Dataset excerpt
§ §

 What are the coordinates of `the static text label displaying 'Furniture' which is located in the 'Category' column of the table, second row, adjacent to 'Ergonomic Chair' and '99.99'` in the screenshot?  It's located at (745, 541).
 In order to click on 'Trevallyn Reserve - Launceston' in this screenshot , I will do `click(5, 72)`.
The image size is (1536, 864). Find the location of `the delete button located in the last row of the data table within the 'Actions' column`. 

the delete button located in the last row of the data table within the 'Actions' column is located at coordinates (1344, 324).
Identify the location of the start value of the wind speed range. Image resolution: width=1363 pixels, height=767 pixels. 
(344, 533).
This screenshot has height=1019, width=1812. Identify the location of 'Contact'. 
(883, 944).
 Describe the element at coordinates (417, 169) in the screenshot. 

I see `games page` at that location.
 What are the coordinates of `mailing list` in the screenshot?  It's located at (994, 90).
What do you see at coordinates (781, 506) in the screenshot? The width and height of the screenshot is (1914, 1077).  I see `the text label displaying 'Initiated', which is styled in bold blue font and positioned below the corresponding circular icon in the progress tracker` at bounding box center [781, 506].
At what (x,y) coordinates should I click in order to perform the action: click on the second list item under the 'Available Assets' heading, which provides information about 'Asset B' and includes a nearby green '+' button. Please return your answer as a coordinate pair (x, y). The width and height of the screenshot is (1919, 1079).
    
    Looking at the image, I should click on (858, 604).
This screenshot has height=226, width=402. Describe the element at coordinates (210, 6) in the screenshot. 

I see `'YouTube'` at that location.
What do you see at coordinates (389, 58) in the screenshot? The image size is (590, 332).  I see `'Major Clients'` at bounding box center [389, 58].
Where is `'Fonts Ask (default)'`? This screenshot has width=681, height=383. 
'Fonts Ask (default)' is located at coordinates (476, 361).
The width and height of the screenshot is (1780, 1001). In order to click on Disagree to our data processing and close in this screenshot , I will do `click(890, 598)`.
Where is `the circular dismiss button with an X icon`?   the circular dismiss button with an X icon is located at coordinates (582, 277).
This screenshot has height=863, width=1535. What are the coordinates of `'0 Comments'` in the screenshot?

§ §

INSTRUCTIONS FOR THE TASK: Rewrite the data from the line with "Identify the location of the" up to and including the line with "(883, 944).", multiplying each answer coordinate by 2.15 and rounding it to a whole number, with halves rounded up. Leave all other numbers and wording as they are.

ANSWER TO THE PROBLEM:
Identify the location of the start value of the wind speed range. Image resolution: width=1363 pixels, height=767 pixels. 
(740, 1146).
This screenshot has height=1019, width=1812. Identify the location of 'Contact'. 
(1898, 2030).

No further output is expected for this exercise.